Moreover, to enlighten more fully his Highness, you will make him understand that such is the assurance of his Majesty's own conscience that in public administration he has never had other object than the peace of Christendom, as witness his actions and behaviour both in general towards all princes and particularly towards those over whom he is appointed sovereign; in that not refusing to refer to the judgment of those who are not impelled by partiality, thus regarding his actions with the eye of honour and equity. And yet you will declare to his Highness that his Majesty will always bear good will to him whenever his Highness shall advertise him of what things in particular exception is taken against him for having acted contrary to the rules of his Christian profession or of moderate government, within the limits of which his Majesty is always minded to contain himself; in such sort that whenever he has been advised of charges made against him unworthy of his quality as an absolute and free monarch he has rather imputed them to the malice and corruption of inferior instruments, seeking only to feed on the troubles of princes, than allowed himself to be carried off by impetuosity and violence against anyone, which are emotions quite contrary to his nature, he being a prince who desires only to enjoy his own in peace.

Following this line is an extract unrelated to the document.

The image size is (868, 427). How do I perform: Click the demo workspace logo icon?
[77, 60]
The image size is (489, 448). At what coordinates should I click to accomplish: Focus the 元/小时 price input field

Nor is he inclined to entertain sinister suspicions of any person whatsoever but will be ready to change as soon as he sees by clear proofs that he is treated with that respect which is due to him as a Christian and peaceful prince. In such cases he will not fail to accommodate himself to what is just and equitable. But as to this his Majesty says he has so freely and openly informed you from his own mouth that it will not be necessary to repeat it.
Thus you have now an epitome (abrégé) or lively image of his Majesty's mind (esprit), however much it may lack the simplicity (nayeveté) of his declaration to you by word of mouth. To this I refer myself, my only charge being to draw up this memorial for you in writing, with this addition to reiterate the assurance of his Majesty's good wishes to his affectionate relative (parent) and friend.
French. In the handwriting of Levinus Munck. Endorsed: "26 May, 1606. Memorial of his Majesty's answer to the gentleman of Lorraine." 2½ pp. (116. 66.)
Captain A. Ersfeild to the Earl of Salisbury.
[1606], May 26.Here is arrived a ship from Seville in Spain, that advertises the States' fleet of 30 sail (that touched here about Shrovetide) so much annoy the Spaniards' commerce, as few escape them either outward or homeward bound; so as it is thought their Indies fleet shall not come home this year; and that there is a fleet preparing to waft them. Here is by contrary winds a ship from Burdeaux with 150 soldiers, all Gascoignes, bound to serve the States; another with as many more is passed by, all voluntaries, under Monsieur de la Force their Captain. They only desire victual for their money, which has not been denied them. There be divers ships of war belonging to the States that frequent this harbour, sometimes to grave and trim their ships, sometimes for relief of victual, and never without two that attend the Dunkirk. I request to be directed to what number I shall suffer them to be in the harbour at one time. Hitherto I have not given way to above 3 at a time. They ever use themselves with very good respects unto the place. Here is Porchester Castle, an old house of his Majesty's that my Lord of Devonshire had, being most necessary for some provisions for him that succeeds his lordship in the government of Portsmouth. I put you in mind of it, lest it be prevented by some other before his Majesty dispose of the place.—Portsmouth, 26 May.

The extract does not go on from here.